I list Short-Sales. As I type this, I can sense the shivers of dread running down your spine and, you're right, they are time-consuming, frustrating and downright grueling to get closed. The trial of lender negotiations and our role as the sole person between the seller and potential foreclosure is not the purpose of this post.
I want to share two quick stories that I call Life Lessons. These lessons are not new but resonate more deeply given the circumstances My short-sale sellers didn't lie about their income to qualify for their loan, didn't stretch beyond their means and are hard-working people who went to heroic efforts to keep their homes.
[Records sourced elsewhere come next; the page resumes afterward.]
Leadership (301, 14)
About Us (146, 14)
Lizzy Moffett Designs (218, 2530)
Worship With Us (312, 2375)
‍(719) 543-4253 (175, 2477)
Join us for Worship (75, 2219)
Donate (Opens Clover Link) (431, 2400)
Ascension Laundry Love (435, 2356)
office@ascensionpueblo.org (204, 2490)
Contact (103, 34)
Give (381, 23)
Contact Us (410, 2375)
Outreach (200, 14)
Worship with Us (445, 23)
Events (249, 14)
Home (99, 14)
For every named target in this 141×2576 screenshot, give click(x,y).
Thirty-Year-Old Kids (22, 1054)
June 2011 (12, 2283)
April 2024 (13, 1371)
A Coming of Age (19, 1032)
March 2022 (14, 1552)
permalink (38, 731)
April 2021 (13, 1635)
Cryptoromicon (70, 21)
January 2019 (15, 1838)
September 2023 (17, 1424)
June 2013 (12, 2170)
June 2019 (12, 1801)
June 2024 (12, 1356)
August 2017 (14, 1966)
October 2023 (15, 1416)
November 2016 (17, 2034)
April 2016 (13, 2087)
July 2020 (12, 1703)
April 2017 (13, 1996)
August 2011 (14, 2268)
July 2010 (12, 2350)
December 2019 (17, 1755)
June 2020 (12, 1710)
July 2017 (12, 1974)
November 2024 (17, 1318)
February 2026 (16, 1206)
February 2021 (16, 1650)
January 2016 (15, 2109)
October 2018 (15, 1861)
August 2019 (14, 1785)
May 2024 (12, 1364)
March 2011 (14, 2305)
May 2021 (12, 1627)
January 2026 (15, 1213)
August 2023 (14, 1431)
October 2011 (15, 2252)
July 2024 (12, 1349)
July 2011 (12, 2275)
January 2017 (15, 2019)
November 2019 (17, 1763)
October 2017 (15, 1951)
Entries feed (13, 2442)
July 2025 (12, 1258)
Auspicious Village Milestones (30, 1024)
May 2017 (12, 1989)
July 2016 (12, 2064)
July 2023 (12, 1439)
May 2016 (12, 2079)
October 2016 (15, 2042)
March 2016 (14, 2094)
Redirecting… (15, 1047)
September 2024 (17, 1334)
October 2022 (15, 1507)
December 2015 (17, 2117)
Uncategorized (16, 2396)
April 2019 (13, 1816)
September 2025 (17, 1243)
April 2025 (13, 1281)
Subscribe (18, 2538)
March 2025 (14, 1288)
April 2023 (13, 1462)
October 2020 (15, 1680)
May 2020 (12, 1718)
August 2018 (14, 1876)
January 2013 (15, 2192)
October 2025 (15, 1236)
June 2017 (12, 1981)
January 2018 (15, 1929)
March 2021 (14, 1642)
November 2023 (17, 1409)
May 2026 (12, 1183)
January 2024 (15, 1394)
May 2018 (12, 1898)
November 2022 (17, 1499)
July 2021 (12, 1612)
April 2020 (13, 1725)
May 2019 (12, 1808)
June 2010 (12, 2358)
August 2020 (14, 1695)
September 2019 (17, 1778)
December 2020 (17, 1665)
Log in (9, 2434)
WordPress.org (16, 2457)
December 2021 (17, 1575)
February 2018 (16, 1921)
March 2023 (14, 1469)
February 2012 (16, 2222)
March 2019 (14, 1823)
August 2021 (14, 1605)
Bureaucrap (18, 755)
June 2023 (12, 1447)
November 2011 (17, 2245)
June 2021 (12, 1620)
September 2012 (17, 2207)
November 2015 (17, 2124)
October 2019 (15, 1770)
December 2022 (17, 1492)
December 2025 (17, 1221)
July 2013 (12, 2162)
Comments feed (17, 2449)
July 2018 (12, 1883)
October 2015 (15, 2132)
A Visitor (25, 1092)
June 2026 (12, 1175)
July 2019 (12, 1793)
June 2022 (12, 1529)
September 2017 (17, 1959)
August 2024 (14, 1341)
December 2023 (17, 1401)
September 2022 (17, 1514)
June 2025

Sometimes life doesn't have a happy ending.
Seller #1 purchased an investment property with 40% down to fix and flip. About halfway through the project his mother came down with cancer. He promised her that he would care for her until she died....and he did. Ten months later when he could resume his project, the market had taken a dramatic downturn and the value of his investment had dropped to less than zero. To make matters worse, his work hours were cut in half so he could no longer carry the payments. I met him at the property and found him touching up the new paint, hanging the new towel bar in the bathroom and fine-tuning the custom closest doors he designed. I asked him why he was spending the time with these small, unfinished details. His answer showed his character, "I might be losing my shirt on this project but it will be someone's home and I want it to be right."
Sellers #2. These sellers have owned their home for 4 years and they, like many in California, depend on two incomes to make their house payment. Mrs. Seller is bright, articulate and organized. She lost her Human Resources job 10 months ago and, given the current state of the economy, has been unable to find new employment. They tightened their budget, went through their savings, she found some temporary contract jobs, and finally they rented-out their home and moved in with family in hopes that they could hold on to their home. It wasn't enough. In 10 months they went from living the American Dream - with 750+ credit scores - to losing it all. While many marriages disintegrate under that amount of financial stress, Mr. Seller said, "We may lose everything else but we are still a family and - in the end - that's the only thing that's important."
We would all count ourselves fortunate to keep our families and character intact in the same situation.